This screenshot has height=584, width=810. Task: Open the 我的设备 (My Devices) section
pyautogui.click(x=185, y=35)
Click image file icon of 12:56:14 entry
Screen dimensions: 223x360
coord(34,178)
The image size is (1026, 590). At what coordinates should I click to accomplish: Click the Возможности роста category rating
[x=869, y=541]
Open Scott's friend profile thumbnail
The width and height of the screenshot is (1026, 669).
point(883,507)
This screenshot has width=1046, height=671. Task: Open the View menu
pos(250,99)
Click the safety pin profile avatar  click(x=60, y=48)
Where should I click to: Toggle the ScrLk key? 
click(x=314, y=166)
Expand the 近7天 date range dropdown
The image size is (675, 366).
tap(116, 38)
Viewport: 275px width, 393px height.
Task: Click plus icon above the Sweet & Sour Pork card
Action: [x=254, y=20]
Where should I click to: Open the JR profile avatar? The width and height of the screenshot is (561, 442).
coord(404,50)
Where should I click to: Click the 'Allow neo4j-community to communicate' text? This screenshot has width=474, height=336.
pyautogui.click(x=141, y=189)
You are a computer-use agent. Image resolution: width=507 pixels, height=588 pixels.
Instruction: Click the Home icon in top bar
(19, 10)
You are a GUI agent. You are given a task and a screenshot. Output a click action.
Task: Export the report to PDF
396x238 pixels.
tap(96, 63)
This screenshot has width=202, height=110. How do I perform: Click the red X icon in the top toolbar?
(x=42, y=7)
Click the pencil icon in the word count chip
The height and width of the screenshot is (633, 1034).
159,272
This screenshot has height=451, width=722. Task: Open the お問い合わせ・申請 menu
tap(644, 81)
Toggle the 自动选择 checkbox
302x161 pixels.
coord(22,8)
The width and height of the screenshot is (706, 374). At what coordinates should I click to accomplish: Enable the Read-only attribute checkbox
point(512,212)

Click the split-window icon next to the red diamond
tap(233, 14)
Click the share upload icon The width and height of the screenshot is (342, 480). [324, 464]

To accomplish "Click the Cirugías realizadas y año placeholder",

* WORK TO COMPLETE
With nothing added or dropped, write out the listing again.

* ANSWER TO THIS EXERCISE
This screenshot has height=584, width=810. Task: Open the 我的设备 (My Devices) section
pyautogui.click(x=185, y=35)
Click image file icon of 12:56:14 entry
Screen dimensions: 223x360
coord(34,178)
The image size is (1026, 590). At what coordinates should I click to accomplish: Click the Возможности роста category rating
[x=869, y=541]
Open Scott's friend profile thumbnail
The width and height of the screenshot is (1026, 669).
point(883,507)
This screenshot has width=1046, height=671. Task: Open the View menu
pos(250,99)
Click the safety pin profile avatar  click(x=60, y=48)
Where should I click to: Toggle the ScrLk key? 
click(x=314, y=166)
Expand the 近7天 date range dropdown
The image size is (675, 366).
tap(116, 38)
Viewport: 275px width, 393px height.
Task: Click plus icon above the Sweet & Sour Pork card
Action: [x=254, y=20]
Where should I click to: Open the JR profile avatar? The width and height of the screenshot is (561, 442).
coord(404,50)
Where should I click to: Click the 'Allow neo4j-community to communicate' text? This screenshot has width=474, height=336.
pyautogui.click(x=141, y=189)
You are a computer-use agent. Image resolution: width=507 pixels, height=588 pixels.
Instruction: Click the Home icon in top bar
(19, 10)
You are a GUI agent. You are given a task and a screenshot. Output a click action.
Task: Export the report to PDF
396x238 pixels.
tap(96, 63)
This screenshot has width=202, height=110. How do I perform: Click the red X icon in the top toolbar?
(x=42, y=7)
Click the pencil icon in the word count chip
The height and width of the screenshot is (633, 1034).
159,272
This screenshot has height=451, width=722. Task: Open the お問い合わせ・申請 menu
tap(644, 81)
Toggle the 自动选择 checkbox
302x161 pixels.
coord(22,8)
The width and height of the screenshot is (706, 374). At what coordinates should I click to accomplish: Enable the Read-only attribute checkbox
point(512,212)

Click the split-window icon next to the red diamond
tap(233, 14)
Click the share upload icon The width and height of the screenshot is (342, 480). [324, 464]

To accomplish "Click the Cirugías realizadas y año placeholder",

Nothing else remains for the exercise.